Transcribe the data that follows. Match it character for character.

_Material supplied_.
--
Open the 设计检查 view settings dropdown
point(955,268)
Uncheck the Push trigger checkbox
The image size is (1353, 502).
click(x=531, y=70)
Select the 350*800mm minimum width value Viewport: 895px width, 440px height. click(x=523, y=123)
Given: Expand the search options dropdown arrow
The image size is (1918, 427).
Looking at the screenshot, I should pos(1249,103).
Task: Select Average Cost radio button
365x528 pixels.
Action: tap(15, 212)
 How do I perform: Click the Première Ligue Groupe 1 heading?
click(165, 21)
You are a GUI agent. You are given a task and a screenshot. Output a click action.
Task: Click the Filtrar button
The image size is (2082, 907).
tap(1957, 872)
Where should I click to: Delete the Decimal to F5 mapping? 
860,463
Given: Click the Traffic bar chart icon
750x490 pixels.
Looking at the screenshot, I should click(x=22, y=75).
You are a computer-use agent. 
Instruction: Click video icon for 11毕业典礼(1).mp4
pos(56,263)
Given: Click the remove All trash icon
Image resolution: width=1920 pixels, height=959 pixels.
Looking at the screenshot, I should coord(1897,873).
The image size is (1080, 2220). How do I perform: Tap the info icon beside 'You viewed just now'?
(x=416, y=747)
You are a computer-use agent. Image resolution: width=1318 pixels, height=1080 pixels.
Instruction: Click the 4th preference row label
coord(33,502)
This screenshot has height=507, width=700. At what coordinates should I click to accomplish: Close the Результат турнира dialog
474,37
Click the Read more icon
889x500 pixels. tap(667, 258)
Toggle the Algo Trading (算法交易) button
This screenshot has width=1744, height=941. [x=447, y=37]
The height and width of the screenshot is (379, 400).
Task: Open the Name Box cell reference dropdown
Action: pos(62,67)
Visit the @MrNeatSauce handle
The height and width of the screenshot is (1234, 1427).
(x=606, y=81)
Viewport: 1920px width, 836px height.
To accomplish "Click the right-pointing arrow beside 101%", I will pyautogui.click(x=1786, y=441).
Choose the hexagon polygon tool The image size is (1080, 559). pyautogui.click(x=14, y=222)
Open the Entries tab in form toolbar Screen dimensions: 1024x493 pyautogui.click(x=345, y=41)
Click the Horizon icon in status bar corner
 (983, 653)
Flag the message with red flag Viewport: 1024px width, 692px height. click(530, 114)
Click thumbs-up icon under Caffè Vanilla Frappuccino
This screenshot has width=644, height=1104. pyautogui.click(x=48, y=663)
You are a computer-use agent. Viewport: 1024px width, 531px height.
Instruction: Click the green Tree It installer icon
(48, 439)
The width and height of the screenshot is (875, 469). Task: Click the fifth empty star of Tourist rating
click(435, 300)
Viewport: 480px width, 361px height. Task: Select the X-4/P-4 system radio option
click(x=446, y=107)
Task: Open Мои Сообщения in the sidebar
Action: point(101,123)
--
_Answer for this exercise_.
Open the 设计检查 view settings dropdown
point(955,268)
Uncheck the Push trigger checkbox
The image size is (1353, 502).
click(x=531, y=70)
Select the 350*800mm minimum width value Viewport: 895px width, 440px height. click(x=523, y=123)
Given: Expand the search options dropdown arrow
The image size is (1918, 427).
Looking at the screenshot, I should pos(1249,103).
Task: Select Average Cost radio button
365x528 pixels.
Action: tap(15, 212)
 How do I perform: Click the Première Ligue Groupe 1 heading?
click(165, 21)
You are a GUI agent. You are given a task and a screenshot. Output a click action.
Task: Click the Filtrar button
The image size is (2082, 907).
tap(1957, 872)
Where should I click to: Delete the Decimal to F5 mapping? 
860,463
Given: Click the Traffic bar chart icon
750x490 pixels.
Looking at the screenshot, I should click(x=22, y=75).
You are a computer-use agent. 
Instruction: Click video icon for 11毕业典礼(1).mp4
pos(56,263)
Given: Click the remove All trash icon
Image resolution: width=1920 pixels, height=959 pixels.
Looking at the screenshot, I should coord(1897,873).
The image size is (1080, 2220). How do I perform: Tap the info icon beside 'You viewed just now'?
(x=416, y=747)
You are a computer-use agent. Image resolution: width=1318 pixels, height=1080 pixels.
Instruction: Click the 4th preference row label
coord(33,502)
This screenshot has height=507, width=700. At what coordinates should I click to accomplish: Close the Результат турнира dialog
474,37
Click the Read more icon
889x500 pixels. tap(667, 258)
Toggle the Algo Trading (算法交易) button
This screenshot has width=1744, height=941. [x=447, y=37]
The height and width of the screenshot is (379, 400).
Task: Open the Name Box cell reference dropdown
Action: pos(62,67)
Visit the @MrNeatSauce handle
The height and width of the screenshot is (1234, 1427).
(x=606, y=81)
Viewport: 1920px width, 836px height.
To accomplish "Click the right-pointing arrow beside 101%", I will pyautogui.click(x=1786, y=441).
Choose the hexagon polygon tool The image size is (1080, 559). pyautogui.click(x=14, y=222)
Open the Entries tab in form toolbar Screen dimensions: 1024x493 pyautogui.click(x=345, y=41)
Click the Horizon icon in status bar corner
 (983, 653)
Flag the message with red flag Viewport: 1024px width, 692px height. click(530, 114)
Click thumbs-up icon under Caffè Vanilla Frappuccino
This screenshot has width=644, height=1104. pyautogui.click(x=48, y=663)
You are a computer-use agent. Viewport: 1024px width, 531px height.
Instruction: Click the green Tree It installer icon
(48, 439)
The width and height of the screenshot is (875, 469). Task: Click the fifth empty star of Tourist rating
click(435, 300)
Viewport: 480px width, 361px height. Task: Select the X-4/P-4 system radio option
click(x=446, y=107)
Task: Open Мои Сообщения in the sidebar
Action: point(101,123)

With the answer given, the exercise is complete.